Manna and the Sabbath (Exod 16:22-30)
Exod 16:22-30
During New Zealand’s recent COVID-19 lockdown, some people experienced a period of enforced inactivity. At the same time, I suspect that this did not stop anxieties especially when it came to questions about the security of one’s job and how to make ends meet on potentially reduced salaries. In other words, stopping work does not equal rest. As God continues to teach the Israelites about His provision, He introduces the idea of a rest day, a concept unknown to them in Egypt where their hard labour was never-ending. It is unclear if the gathered manna miraculously doubled in quantity to cover what was needed for both Friday and Saturday,[1] or if the Israelites were commanded to collect twice as much (Exod 16:22). The point is, though, that by providing the extra resources needed and by keeping the saved-up manna from going bad (Exod 16:24) God enabled true rest from work and from the anxieties over living.
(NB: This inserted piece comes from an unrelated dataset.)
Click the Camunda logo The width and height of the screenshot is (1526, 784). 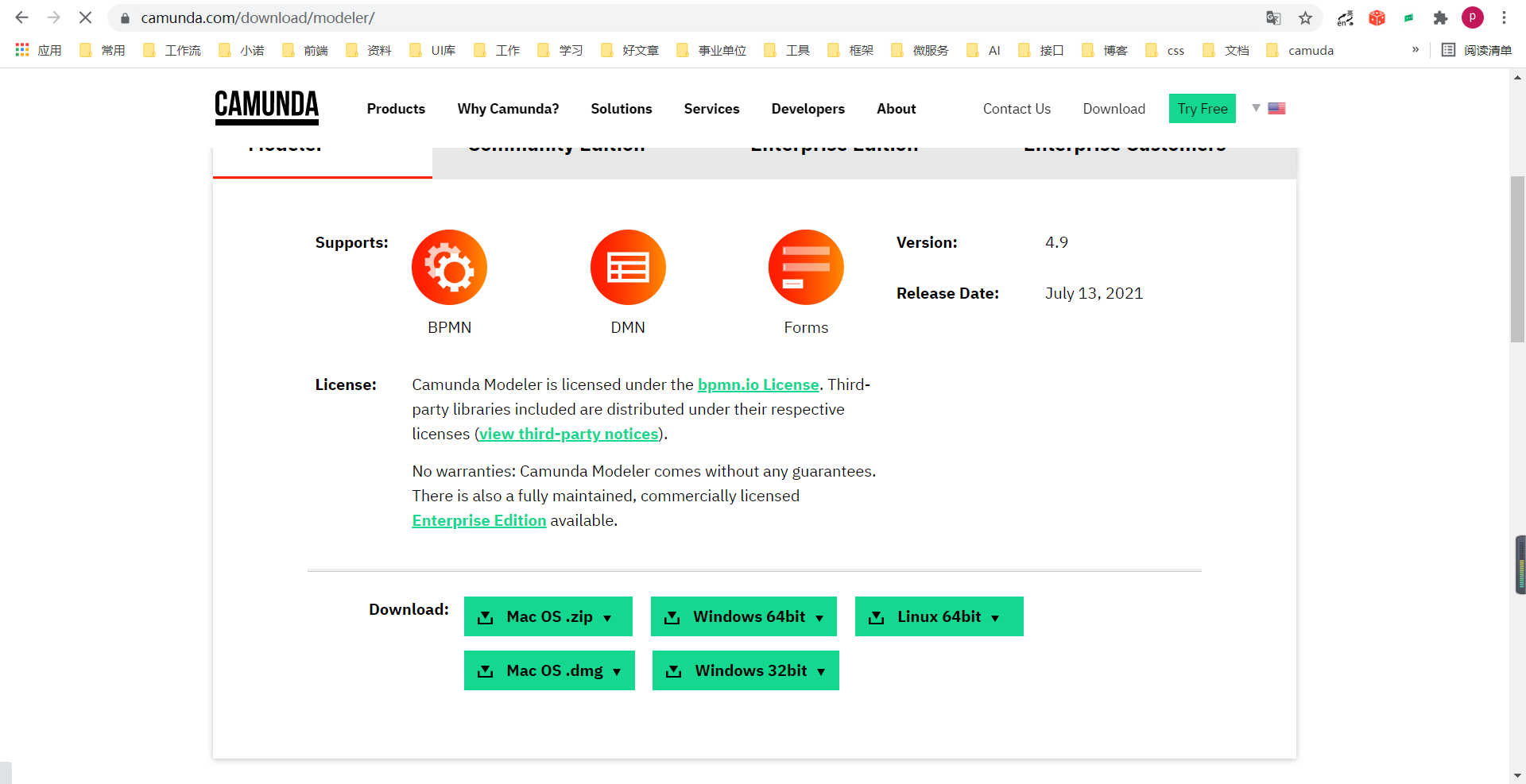tap(266, 108)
The Sabbath, however, is more than an absence of toil, struggle, even anxiety. It is holy, in other words, set apart ‘to the LORD’ (Exod 16:23). What does this mean? In the Mosaic law soon to be revealed, several festivals started and ended on a day of complete rest and involved a holy gathering together, (e.g. Lev 23:7-8, 35-36) so that the Sabbath became entwined with ideas of worship. The meaning in our reading though is less to do with any organised form of religious activity, rather it is a reorientation towards God. Abraham Joshua Heschel puts it beautifully in his book, The Sabbath.
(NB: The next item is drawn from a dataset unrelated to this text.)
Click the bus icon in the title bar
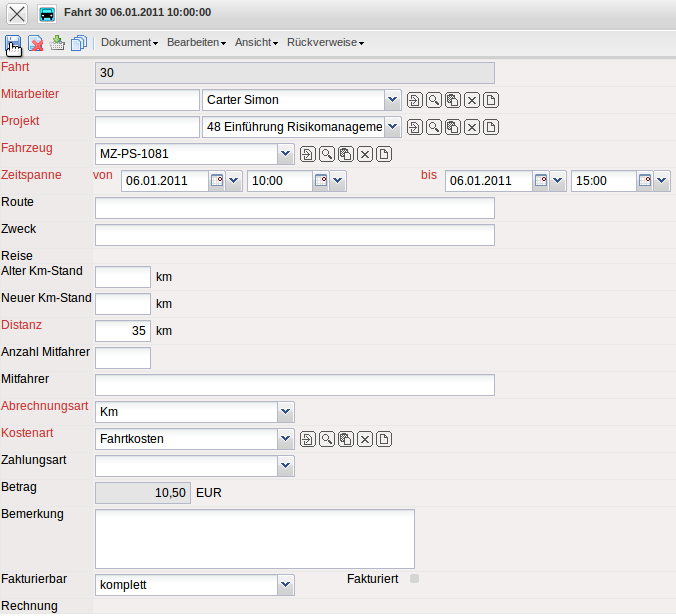676x616 pixels. 47,14

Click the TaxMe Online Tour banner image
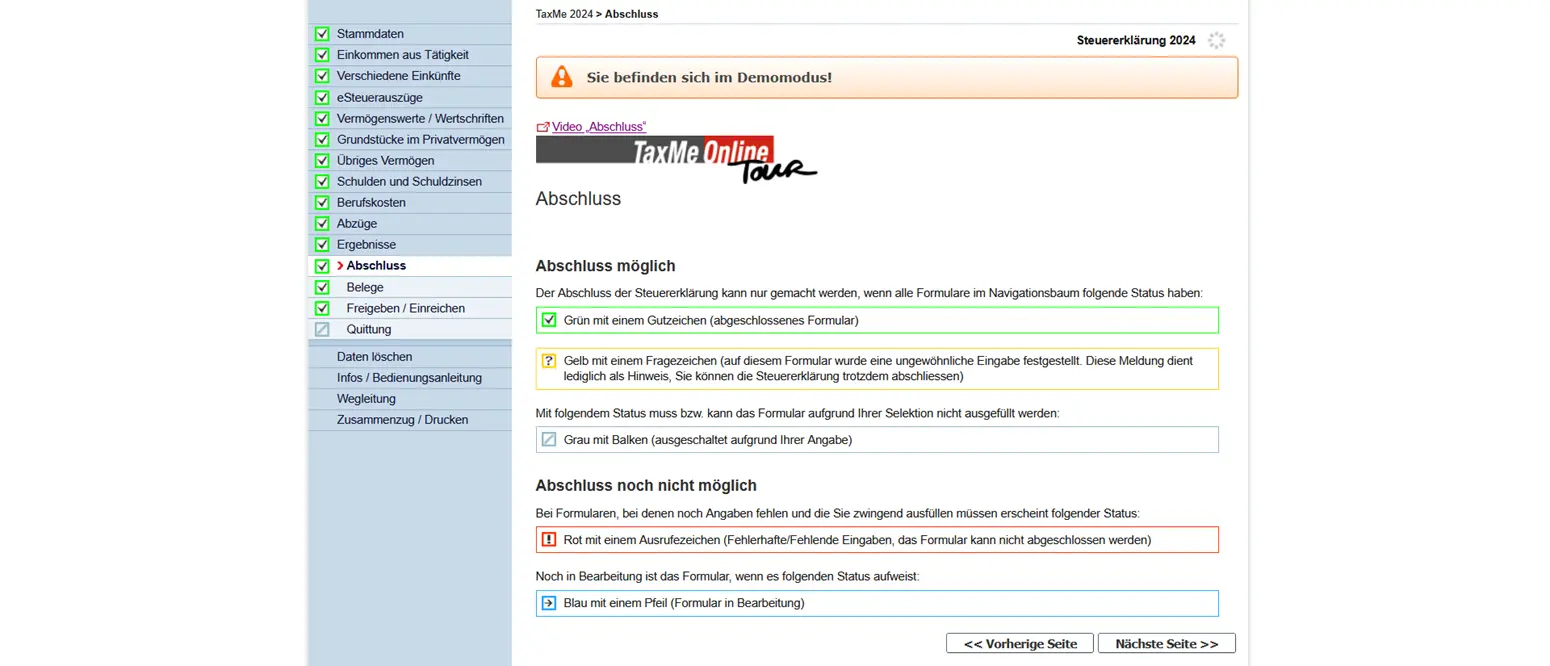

He who wants to enter the holiness of the day must first lay down the profanity of clattering commerce, of being yoked to toil. He must go away from the screech of dissonant days, from the nervousness and fury of acquisitiveness and the betrayal in embezzling his own life. He must say farewell to manual work and learn to understand that the world has already been created and will survive without the help of man. Six days a week we wrestle with the world, wringing profit from the earth; on the Sabbath we especially care for the seed of eternity planted in the soul. The world has our hands, but our soul belongs to Someone Else.[2]
Our passage describes this experience as ‘restfulness’ or in the Hebrew ‘shabbaton’, a word derived from shabbat (Sabbath) and the concept behind the practice (v.23; NASB translates it here as ‘sabbath observance’). This is not simply a breather between days of work, so we are ready for the next onslaught of hard labour. Rather, it is the climax of work completed, just as God finished creation, delighted in what He had accomplished, then rested (Gen 2:2). Such rest sounds wonderful, yet it takes a mental shift and a change in attitude that involves – once again – trust.
For Israel, this practice did not come naturally. They have lived with a slave mentality for so long that taking on a new pattern of letting go of toil and resting in God’s provision was no easy feat and so we read that some went out to collect manna on the Sabbath (Exod 16:27-29). The challenge is acute for us too. It is not simply about not working (for us on a Sunday) or even of focusing on ‘religious’ activities like church or Bible reading. The day of rest is a symbol of a larger change that God’s people are initiated into, namely taking on an attitude of resting in God that spills into our workdays, our decisions about jobs, relationships and future direction in life.
[1] The same question applies to the daily collection of manna. Were the quantities miraculously evened out irrespective of how much a person gathered or was it pooled together and measured out to each person according to need? Commentators are divided on this. If it is a miraculous occurrence, then the emphasis is on God’s provision for all irrespective of the strengths of individuals to care for themselves, if there is human redistribution going on, then there is the added message of community responsibility for others. Both are valuable lessons to learn.
[2] Abraham Joshua Heschel, The Sabbath (New York: Farrar, Straus and Giroux, 1951), 13.